Standing by the hearth, waiting for his wife, the Squire displayed to
greater advantage than ever the shape of his long and narrow head; his
neck had grown conspicuously redder; his eyes, like those of an offended
swan, stabbed, as it were, at everything they saw.
It was not seldom that Mrs. Pendyce was summoned to the study to hear him
say: “I want to ask your advice. So-and-so has done such and
such.... I have made up my mind.”
She came, therefore, in a few minutes. In compliance with his “Look
at that, Margery,” she read the note, and gazed at him with distress
in her eyes, and he looked back at her with wrath in his. For this was
tragedy.
Not to everyone is it given to take a wide view of things—to look
over the far, pale streams, the purple heather, and moonlit pools of the
wild marches, where reeds stand black against the sundown, and from long
distance comes the cry of a curlew—nor to everyone to gaze from
steep cliffs over the wine-dark, shadowy sea—or from high
mountainsides to see crowned chaos, smoking with mist, or gold-bright in
the sun.
To most it is given to watch assiduously a row of houses, a back-yard, or,
like Mrs. and Mr. Pendyce, the green fields, trim coverts, and Scotch
garden of Worsted Skeynes. And on that horizon the citation of their
eldest son to appear in the Divorce Court loomed like a cloud, heavy with
destruction.
So far as such an event could be realised imagination at Worsted Skeynes
was not too vivid—it spelled ruin to an harmonious edifice of ideas
and prejudice and aspiration. It would be no use to say of that event,
“What does it matter? Let people think what they like, talk as they
like.” At Worsted Skeynes (and Worsted Skeynes was every country
house) there was but one set of people, one church, one pack of hounds,
one everything. The importance of a clear escutcheon was too great. And
they who had lived together for thirty-four years looked at each other
with a new expression in their eyes; their feelings were for once the
same. But since it is always the man who has the nicer sense of honour,
their thoughts were not the same, for Mr. Pendyce was thinking: 'I
won't believe it—disgracing us all!' and Mrs. Pendyce
was thinking: 'My boy!'
It was she who spoke first.
“Oh, Horace!”
The sound of her voice restored the Squire's fortitude.

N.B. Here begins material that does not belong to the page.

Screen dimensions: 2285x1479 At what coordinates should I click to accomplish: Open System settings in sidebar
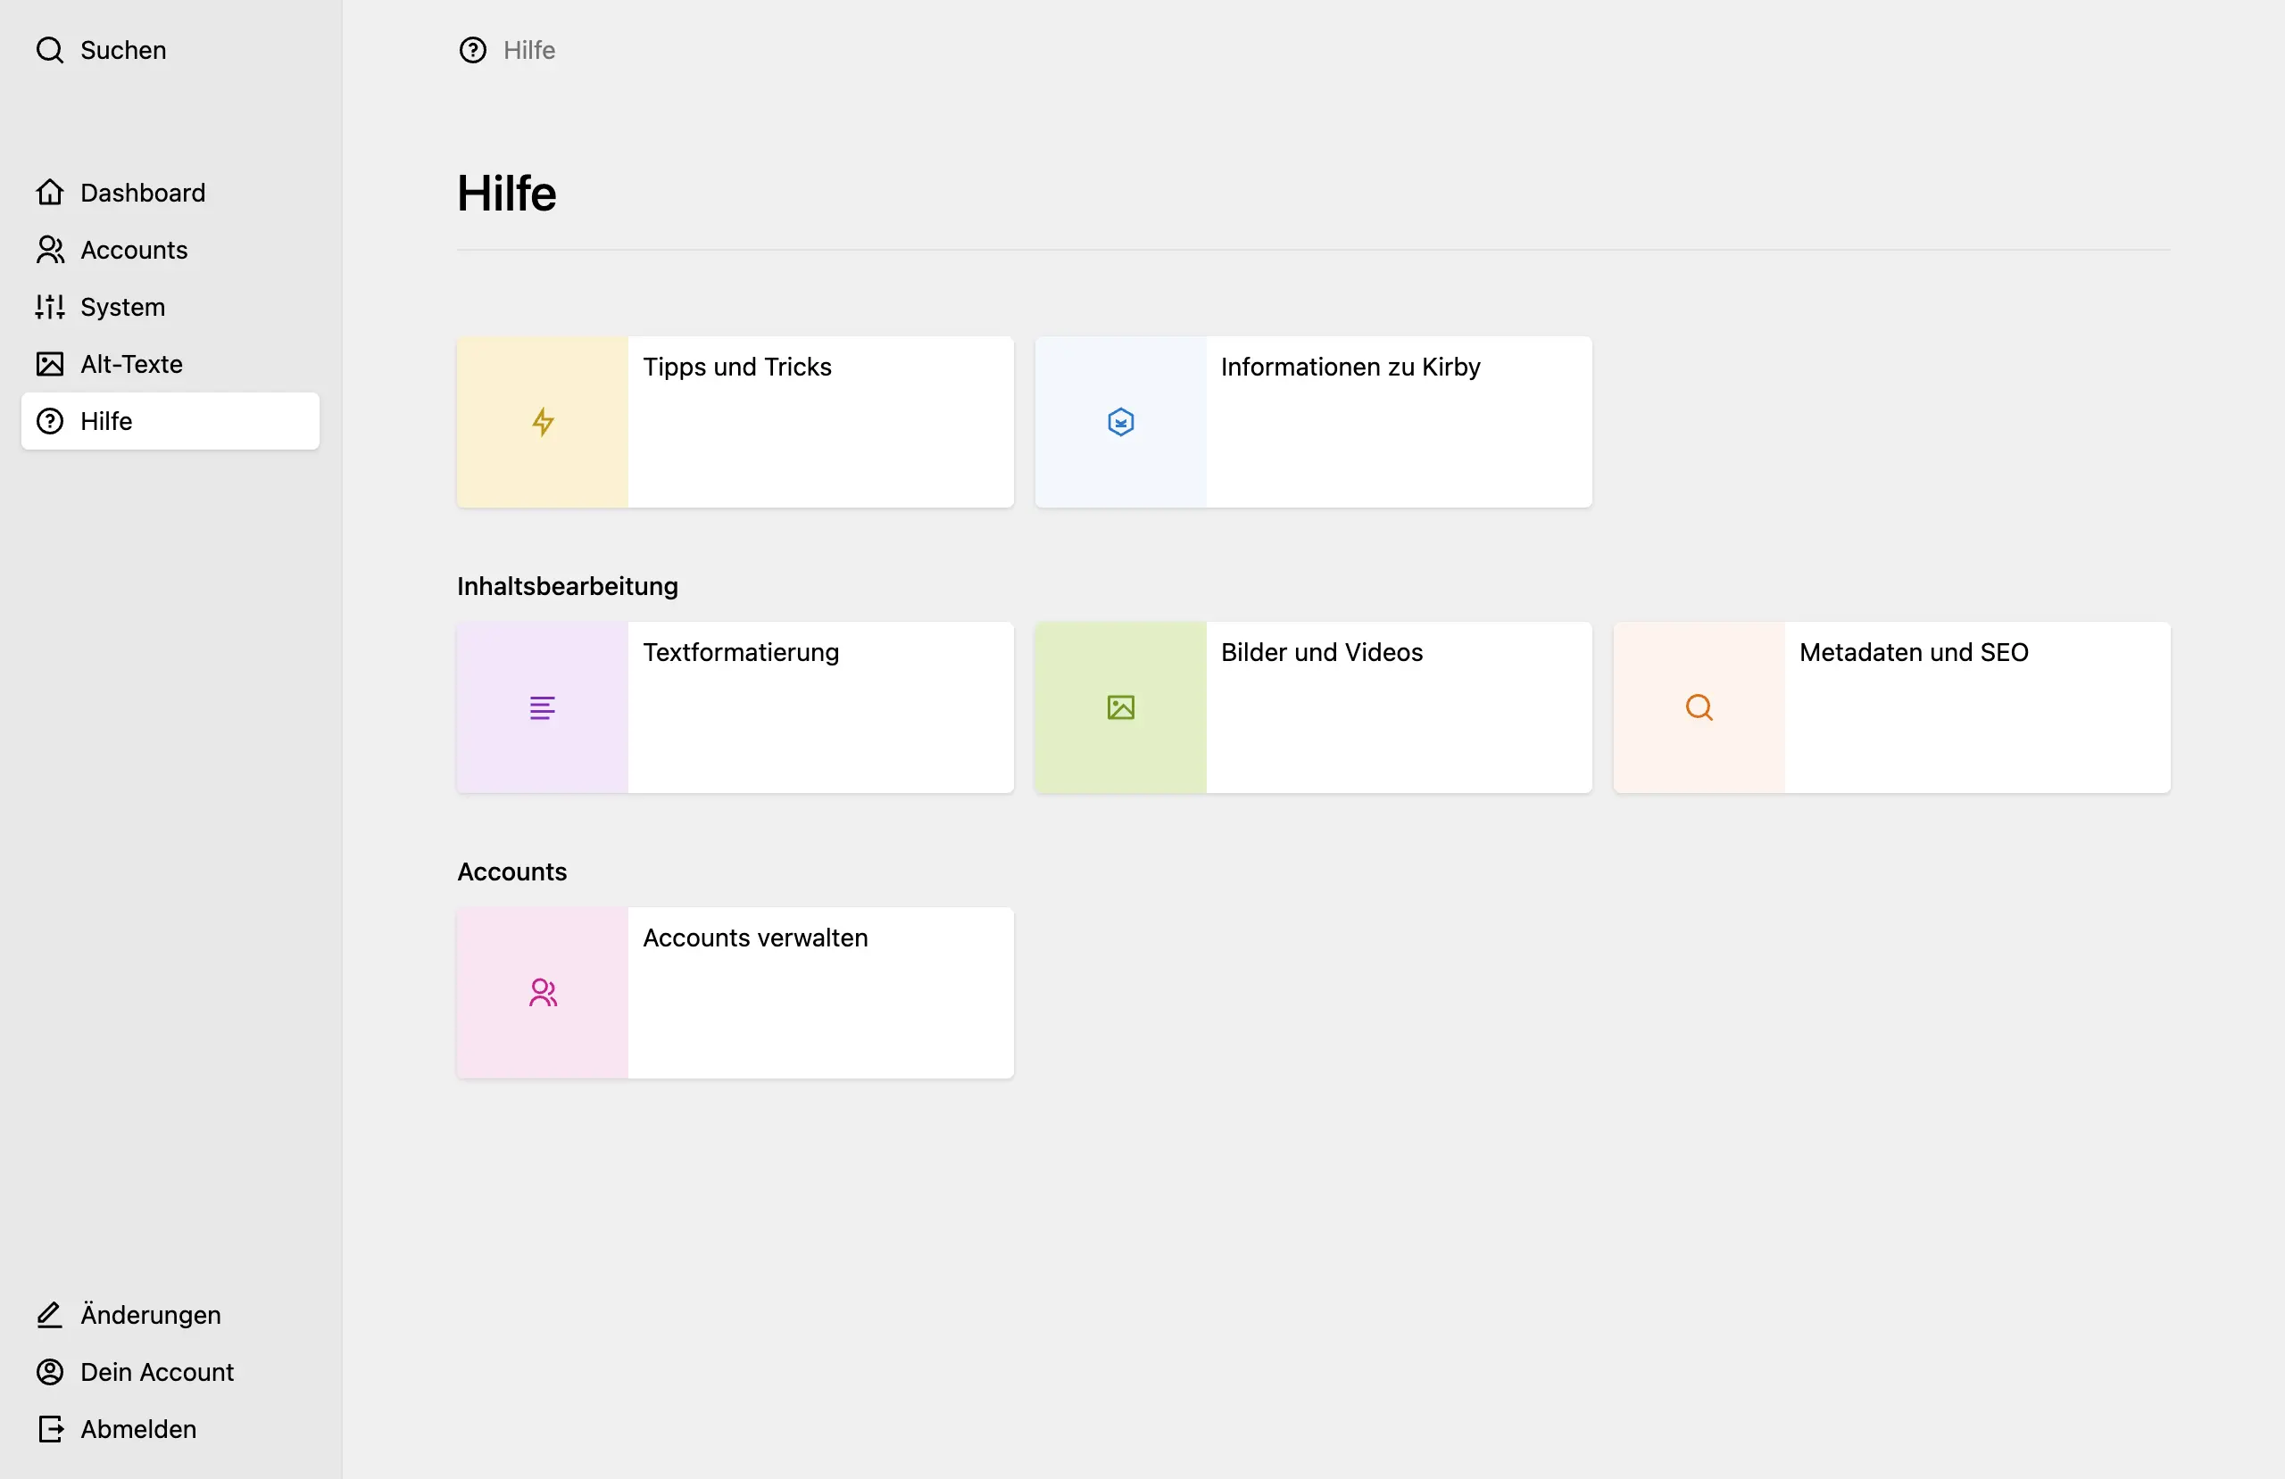[x=122, y=307]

“There you go, Margery! D'you mean to say you believe what
this fellow says? He ought to be horsewhipped. He knows my opinion of him.
“It's a piece of his confounded impudence! He nearly ran over
me, and now——”
Mrs. Pendyce broke in:
“But, Horace, I'm afraid it's true! Ellen Malden——”
“Ellen Malden?” said Mr. Pendyce. “What business has she——”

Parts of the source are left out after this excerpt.